Around 10 years ago, Australia started to use detector dogs in ant eradication programs. This was specifically the detection of the Red Imported Fire Ant and Electric Ant in Queensland. Dogs are now an invaluable element of both programs. Off the back of these successful ant eradication programs, it seemed a natural fit that man’s best friend be trained and recruited to help with Yellow Crazy Ants.

Doggo days: Jet’s snoot is set for sniffing

Prior to Jet joining the ant hunt, our project team trialled a range of ant treatment options which were deployed. The team saw varying degrees of success with these products and deployment methods.

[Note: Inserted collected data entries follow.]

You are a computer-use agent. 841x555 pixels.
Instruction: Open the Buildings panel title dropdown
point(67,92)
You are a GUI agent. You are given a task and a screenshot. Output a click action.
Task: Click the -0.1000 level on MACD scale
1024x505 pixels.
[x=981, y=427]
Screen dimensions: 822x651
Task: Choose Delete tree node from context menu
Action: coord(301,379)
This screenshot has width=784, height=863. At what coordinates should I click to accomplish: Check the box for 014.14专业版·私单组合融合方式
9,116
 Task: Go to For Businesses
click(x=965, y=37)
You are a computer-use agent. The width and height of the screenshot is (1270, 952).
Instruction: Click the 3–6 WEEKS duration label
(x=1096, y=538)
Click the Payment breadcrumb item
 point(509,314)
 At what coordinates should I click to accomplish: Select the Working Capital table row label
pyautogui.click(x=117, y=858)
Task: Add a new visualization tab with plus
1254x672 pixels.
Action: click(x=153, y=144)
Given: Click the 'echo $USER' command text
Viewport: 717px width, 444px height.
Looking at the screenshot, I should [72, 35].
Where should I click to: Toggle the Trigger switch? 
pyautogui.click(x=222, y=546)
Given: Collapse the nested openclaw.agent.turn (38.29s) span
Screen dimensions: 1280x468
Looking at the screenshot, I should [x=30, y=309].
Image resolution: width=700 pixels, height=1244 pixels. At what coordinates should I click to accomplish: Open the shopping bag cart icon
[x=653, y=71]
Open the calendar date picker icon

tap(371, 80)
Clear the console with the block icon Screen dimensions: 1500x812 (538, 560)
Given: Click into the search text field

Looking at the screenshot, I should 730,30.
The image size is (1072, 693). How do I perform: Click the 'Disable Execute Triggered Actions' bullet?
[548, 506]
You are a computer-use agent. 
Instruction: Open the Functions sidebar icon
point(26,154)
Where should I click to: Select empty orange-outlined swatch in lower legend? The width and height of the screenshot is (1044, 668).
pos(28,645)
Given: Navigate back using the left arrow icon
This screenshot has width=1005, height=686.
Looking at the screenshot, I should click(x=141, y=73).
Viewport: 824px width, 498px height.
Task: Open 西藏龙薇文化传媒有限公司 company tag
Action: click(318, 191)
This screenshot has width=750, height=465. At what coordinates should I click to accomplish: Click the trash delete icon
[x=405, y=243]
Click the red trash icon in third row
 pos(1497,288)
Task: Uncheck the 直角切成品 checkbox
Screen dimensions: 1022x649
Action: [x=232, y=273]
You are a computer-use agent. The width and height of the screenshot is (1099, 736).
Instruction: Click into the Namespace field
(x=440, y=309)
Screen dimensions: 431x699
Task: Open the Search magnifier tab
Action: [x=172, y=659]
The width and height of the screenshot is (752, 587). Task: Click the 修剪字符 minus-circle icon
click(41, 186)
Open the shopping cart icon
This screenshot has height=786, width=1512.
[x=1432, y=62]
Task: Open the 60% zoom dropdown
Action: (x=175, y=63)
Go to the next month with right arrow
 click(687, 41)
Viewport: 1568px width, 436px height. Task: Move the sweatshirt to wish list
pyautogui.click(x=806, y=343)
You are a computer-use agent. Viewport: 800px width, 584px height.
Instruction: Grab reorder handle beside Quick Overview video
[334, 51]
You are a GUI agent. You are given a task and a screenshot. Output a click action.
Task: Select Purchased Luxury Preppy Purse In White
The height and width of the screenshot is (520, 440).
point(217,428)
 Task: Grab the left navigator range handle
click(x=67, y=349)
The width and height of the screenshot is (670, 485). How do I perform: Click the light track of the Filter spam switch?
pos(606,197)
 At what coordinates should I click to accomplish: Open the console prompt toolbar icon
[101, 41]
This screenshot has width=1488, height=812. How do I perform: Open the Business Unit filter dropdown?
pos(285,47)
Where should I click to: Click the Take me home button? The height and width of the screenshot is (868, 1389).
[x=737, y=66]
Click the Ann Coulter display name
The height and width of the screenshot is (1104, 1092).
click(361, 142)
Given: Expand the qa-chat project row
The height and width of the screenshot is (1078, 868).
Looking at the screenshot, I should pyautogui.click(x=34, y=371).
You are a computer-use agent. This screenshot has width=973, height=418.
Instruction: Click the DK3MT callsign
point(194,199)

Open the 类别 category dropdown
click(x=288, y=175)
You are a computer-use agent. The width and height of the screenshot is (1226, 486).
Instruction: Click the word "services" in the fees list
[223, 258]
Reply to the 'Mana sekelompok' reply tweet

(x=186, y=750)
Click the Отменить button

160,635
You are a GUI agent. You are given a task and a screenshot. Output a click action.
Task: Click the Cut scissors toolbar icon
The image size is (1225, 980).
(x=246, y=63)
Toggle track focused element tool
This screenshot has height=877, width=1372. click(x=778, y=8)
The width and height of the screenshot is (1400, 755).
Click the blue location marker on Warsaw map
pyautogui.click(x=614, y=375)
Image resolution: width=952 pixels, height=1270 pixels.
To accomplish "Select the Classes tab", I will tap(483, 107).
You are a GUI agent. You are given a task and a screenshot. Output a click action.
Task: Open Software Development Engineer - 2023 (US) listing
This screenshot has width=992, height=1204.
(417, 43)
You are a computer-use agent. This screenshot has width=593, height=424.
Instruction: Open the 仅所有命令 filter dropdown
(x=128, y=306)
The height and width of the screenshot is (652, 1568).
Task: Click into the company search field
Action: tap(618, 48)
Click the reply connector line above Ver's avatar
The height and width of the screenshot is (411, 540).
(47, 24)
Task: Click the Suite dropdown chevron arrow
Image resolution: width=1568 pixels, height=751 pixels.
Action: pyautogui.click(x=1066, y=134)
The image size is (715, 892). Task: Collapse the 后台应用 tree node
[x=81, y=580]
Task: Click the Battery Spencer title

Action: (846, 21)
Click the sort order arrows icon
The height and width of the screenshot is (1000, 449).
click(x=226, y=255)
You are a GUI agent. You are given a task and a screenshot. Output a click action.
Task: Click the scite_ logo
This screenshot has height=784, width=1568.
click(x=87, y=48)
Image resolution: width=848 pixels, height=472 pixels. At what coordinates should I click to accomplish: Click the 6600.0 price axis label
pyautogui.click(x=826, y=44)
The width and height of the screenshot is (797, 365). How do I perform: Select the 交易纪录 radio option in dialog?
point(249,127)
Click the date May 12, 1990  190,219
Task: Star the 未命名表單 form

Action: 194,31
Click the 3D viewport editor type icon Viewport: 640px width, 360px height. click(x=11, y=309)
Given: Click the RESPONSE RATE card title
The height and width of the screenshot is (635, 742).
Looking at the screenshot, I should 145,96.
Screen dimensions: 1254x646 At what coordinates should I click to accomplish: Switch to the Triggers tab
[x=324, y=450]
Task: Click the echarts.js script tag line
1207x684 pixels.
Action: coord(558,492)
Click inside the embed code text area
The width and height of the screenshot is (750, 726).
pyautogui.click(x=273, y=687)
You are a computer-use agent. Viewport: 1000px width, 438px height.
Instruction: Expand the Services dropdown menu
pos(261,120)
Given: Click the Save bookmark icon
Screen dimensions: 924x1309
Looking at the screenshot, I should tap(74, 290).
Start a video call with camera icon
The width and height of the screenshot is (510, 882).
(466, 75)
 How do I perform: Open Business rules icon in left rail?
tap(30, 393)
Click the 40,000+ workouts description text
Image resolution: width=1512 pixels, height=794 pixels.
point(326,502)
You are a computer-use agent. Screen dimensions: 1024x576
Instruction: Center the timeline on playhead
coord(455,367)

However, with Jet onboard, our scientists are closer to getting a definitive answer of the best ways to treat this pesky problem.

All in a day’s work for our poochie pal.

This research is being conducted with Rio Tinto and YBE (2) Pty Ltd. 


  1. Very good use of a mutt, thanks to their incredibly sensitive noses. In regard to actually killing the ants in their nests, has anyone looked at Paul Stamets research on using Metarihzium fungus as an ant nest pesticide?

  2. thanks to all the research conducted by scientists who labour under trying conditions god bless them. but why do we have to destroy to irradicate pests dont pests have their usefulness

  3. What breed of dog is Jet? Looks like a Brittany?

  4. What a great story. Can we also use them for fire ants and European wasps?

    1. Hi Rod,

      Yes! In fact, there is a team of dogs detecting fire ants in Queensland. Theoretically, it would be possible to have a dog trained on wasps too.

      Hope this helps.

      Kind regards,
      Team CSIRO

  5. I love this!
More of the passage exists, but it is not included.